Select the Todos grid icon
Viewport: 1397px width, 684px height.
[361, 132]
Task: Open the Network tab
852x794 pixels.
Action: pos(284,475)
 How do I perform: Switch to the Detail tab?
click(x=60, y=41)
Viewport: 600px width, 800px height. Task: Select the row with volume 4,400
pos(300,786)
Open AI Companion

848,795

☆ ☆ ☆ ☆

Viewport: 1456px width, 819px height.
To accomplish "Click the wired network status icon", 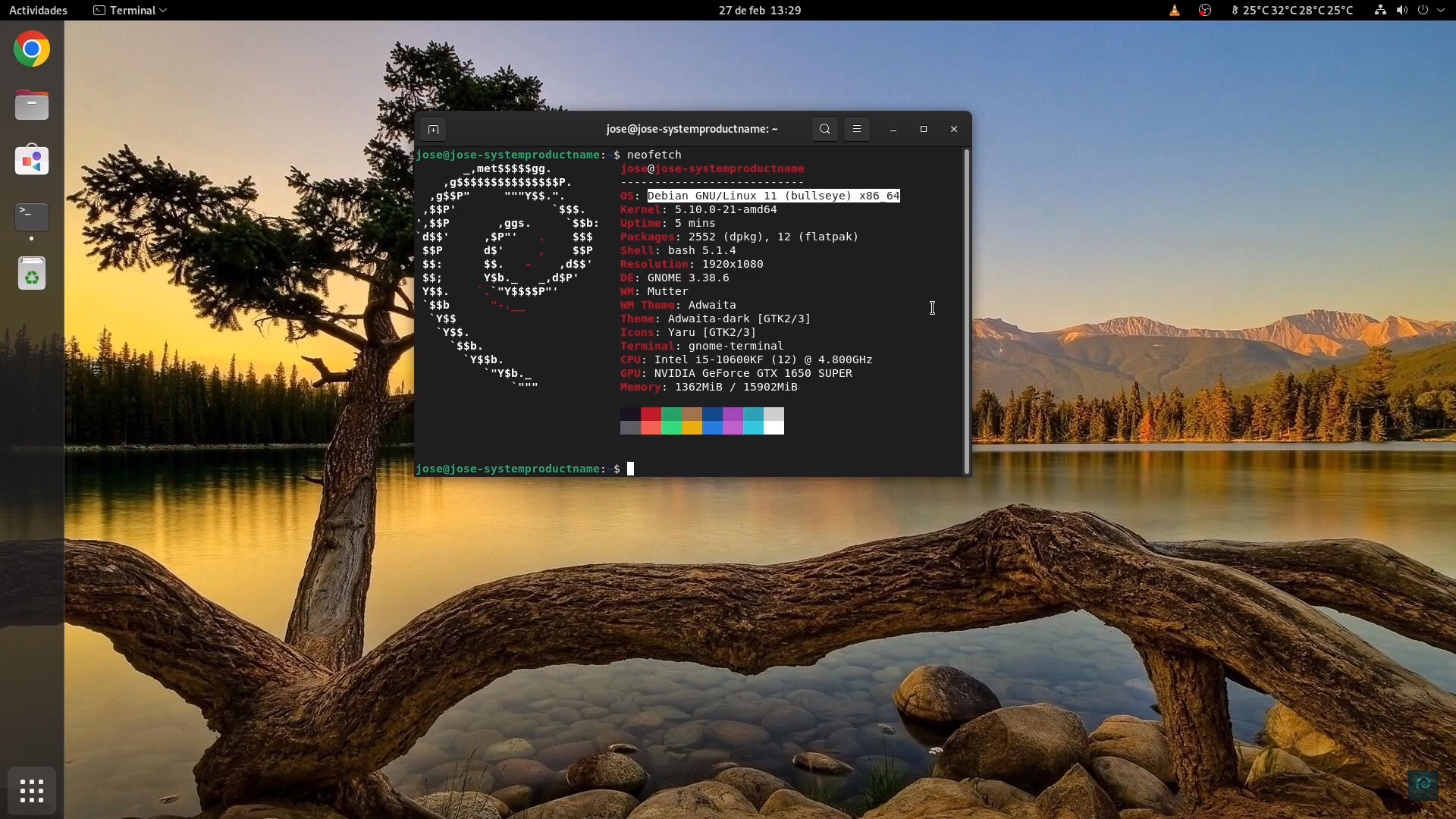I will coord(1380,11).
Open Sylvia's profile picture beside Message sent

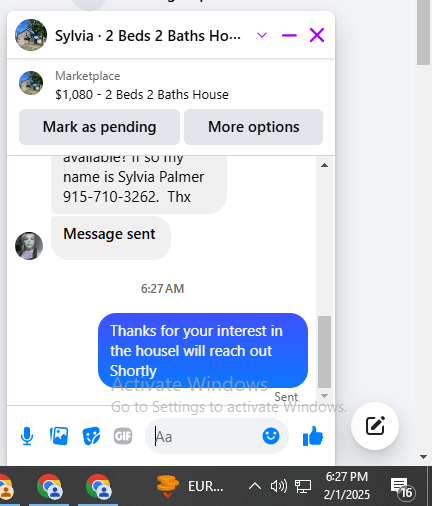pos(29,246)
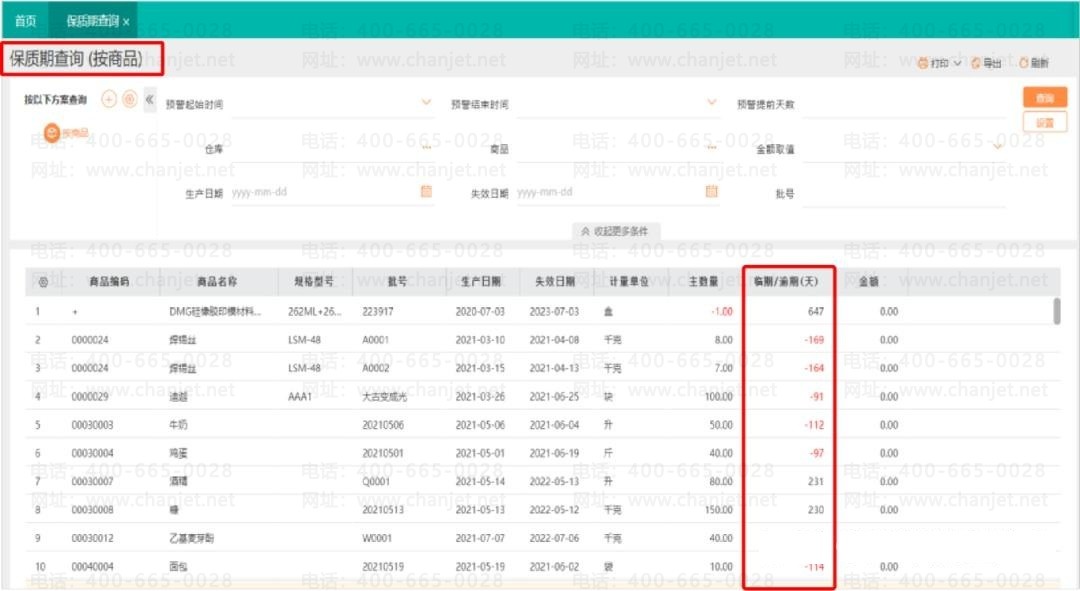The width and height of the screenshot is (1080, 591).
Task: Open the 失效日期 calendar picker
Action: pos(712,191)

☆ ☆ ☆ ☆

Yönerge: "Select the Todos grid icon" ifadesini içeren satırdan "click(x=60, y=41)" ifadesini içeren satıra kadar olan satırları, "Network" yerine "Performance" yazarak güncelleyin. Geri kalan her şeyi değiştirmeden bırakın.

Görevin Çözümü:
Select the Todos grid icon
Viewport: 1397px width, 684px height.
[361, 132]
Task: Open the Performance tab
852x794 pixels.
Action: pos(284,475)
 How do I perform: Switch to the Detail tab?
click(x=60, y=41)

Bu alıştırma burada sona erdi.